───── 提供された抜粋 ─────

☆仙人さんの掲示板より☆ -No 1 -

 ・・・不覚にも天空から落ちてしまいました。そこで これ幸いと、安寿と厨子王の物語をお話しようと思います。・・・・・・

 と、「仙人さん」がぴょんこの掲示板に天空より下りて来てくださって「安寿と厨子王」繋がりの貴重なお話をたくさんたくさん聞かせてくださいました。
ところが、悲しいから新しく掲示板が膨らんでくると「過去の掲示板」が削除され貴重なかきっこが消えてしまいました。
 HPにお立ち寄りくださいました多くの皆様のご希望にお答えし、仙人さんが舞い降りて来てくださった10月16日から冬眠された12月6日までのかきっこを
「仙人さんの掲示板より」と題して、こちらのペ-ジでご紹介させていただくことに致しました。

どうぞ、ごゆっくり お楽しみください

        ☆ 仙人さんの掲示板より ☆


アクセス一万回突破! おめでとうございます。すごいことですね。「安寿ロマン海道」はもう売り切れたのか知らん。祝杯を挙げましょう。私はタッチの差で10002でした。前後賞はあるのでしょうか。
 これも、安寿姫塚の魅力はもちろんですが、やはり 美しい!ぴょんこさんの魅力!!によるのでしょう。かく言う私も、ぴょんこさんの魅力にクラクラとなって、不覚にも天空から落ちてしまいました。そこで これ幸いと、安寿と厨子王の物語をお話しようと思います。首も手も横に振ってたって 押しかけちゃうんですから。まぁ 仙人はわがままで気まぐれですから 思いつくままに です。
 安寿が渇え死んだ「渇え坂」は、中山の八幡神社がある小山を越える、小さな峠のことです。よく八雲橋に続く崖の道が紹介されますが、あそこではありません。「坂」というのは、中世の言葉で「峠」のことなのです。昔の旅人は、目的地に行くのに、まっすぐな道を選びました。山があろうがお構いなしなのです。ここでも、もう少し東に回れば低いくぼ地があるのに、中山から下東へまっすぐ山を越えるのです。その途中に村境があります。そこが安寿の亡くなった所と伝えられています。 (10月16日13時54分)

 歓迎していただけて うれしいです。そうなると つい調子に乗るほうでして、お言葉に甘えておしゃべりの続きを。
 「かつえ坂」は漢字で書くと、「渇え」「飢え」の二つがあります。つまり二つの意味を持つ言葉です。もともとは「渇え坂」だったのでしょうね。

───── 提供データ ─────

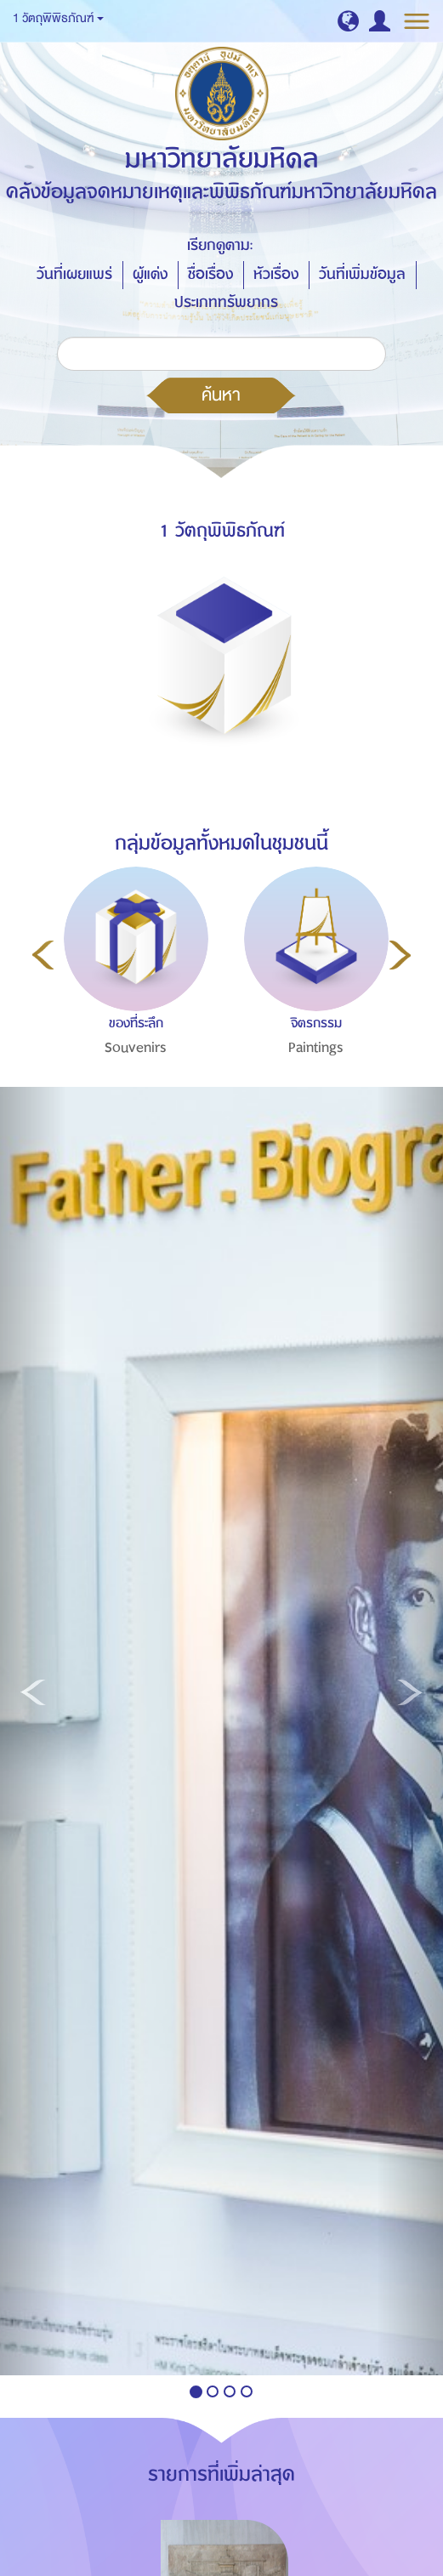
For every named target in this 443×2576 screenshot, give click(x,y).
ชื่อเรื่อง (210, 274)
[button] (348, 21)
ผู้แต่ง (150, 274)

─────

=== 取り組む課題 ===
安寿と厨子王をめぐる掲示板の抜粋では、中世の言葉で「坂」は何を意味するとされていますか。

=== 課題の解答 ===
「峠」を意味するとされています。